§ Instructions for the task:
Search the data for "will". Each line containing it is to be copied.

Entries taken from a collection:

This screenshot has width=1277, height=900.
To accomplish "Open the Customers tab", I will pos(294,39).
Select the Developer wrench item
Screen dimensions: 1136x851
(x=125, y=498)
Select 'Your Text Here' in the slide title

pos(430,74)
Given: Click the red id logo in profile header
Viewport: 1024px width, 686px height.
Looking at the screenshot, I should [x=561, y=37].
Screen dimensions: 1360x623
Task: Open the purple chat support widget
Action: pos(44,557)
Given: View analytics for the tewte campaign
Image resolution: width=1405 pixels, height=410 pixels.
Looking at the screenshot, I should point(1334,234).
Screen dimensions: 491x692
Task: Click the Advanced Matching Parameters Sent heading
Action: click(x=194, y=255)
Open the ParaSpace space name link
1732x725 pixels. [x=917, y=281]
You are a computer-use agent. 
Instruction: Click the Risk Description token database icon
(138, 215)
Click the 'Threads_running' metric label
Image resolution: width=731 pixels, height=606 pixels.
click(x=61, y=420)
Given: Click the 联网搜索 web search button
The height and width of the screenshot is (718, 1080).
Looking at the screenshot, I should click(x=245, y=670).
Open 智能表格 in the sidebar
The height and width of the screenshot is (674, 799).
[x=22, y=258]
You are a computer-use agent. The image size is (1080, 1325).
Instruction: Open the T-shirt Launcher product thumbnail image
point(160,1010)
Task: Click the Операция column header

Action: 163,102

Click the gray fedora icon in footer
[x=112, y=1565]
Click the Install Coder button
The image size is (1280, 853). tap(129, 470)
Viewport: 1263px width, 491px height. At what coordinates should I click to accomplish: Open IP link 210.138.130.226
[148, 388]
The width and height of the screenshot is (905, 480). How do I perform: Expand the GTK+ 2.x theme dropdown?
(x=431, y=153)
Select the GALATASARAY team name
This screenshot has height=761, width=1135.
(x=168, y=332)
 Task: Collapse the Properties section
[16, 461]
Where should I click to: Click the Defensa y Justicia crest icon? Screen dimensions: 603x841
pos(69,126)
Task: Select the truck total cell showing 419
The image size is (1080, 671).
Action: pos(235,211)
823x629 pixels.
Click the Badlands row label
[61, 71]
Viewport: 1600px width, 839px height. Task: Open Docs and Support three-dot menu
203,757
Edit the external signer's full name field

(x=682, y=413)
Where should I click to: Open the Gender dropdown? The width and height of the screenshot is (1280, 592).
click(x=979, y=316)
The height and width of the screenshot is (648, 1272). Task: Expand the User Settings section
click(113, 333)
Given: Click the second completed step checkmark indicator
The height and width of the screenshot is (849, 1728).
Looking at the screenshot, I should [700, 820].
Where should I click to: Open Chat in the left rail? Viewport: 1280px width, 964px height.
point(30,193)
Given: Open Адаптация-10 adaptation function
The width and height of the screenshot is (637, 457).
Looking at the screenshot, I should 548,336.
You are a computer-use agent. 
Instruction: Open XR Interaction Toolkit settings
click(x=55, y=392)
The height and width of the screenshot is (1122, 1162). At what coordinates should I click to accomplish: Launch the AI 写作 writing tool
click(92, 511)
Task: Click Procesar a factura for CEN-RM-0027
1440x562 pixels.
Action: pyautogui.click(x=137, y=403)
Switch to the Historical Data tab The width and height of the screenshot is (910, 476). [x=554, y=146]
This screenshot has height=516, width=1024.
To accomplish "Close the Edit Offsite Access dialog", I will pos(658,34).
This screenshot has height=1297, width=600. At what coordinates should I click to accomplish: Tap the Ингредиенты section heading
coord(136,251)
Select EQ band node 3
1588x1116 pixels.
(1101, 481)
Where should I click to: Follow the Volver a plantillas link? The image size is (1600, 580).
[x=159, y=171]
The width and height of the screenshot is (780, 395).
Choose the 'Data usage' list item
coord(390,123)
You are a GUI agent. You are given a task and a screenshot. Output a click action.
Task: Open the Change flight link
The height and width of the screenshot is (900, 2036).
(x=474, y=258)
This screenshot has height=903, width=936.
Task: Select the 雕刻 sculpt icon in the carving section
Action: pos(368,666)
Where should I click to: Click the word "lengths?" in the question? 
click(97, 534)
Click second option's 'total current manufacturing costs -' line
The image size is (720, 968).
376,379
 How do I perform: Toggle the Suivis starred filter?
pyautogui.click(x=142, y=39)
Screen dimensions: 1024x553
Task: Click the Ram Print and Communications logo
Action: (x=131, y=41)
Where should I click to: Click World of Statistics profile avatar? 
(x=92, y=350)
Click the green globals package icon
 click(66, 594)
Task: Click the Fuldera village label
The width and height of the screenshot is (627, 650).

§ Answer to this problem:
To accomplish "Open the Customers tab", I will pos(294,39).
To accomplish "Close the Edit Offsite Access dialog", I will pos(658,34).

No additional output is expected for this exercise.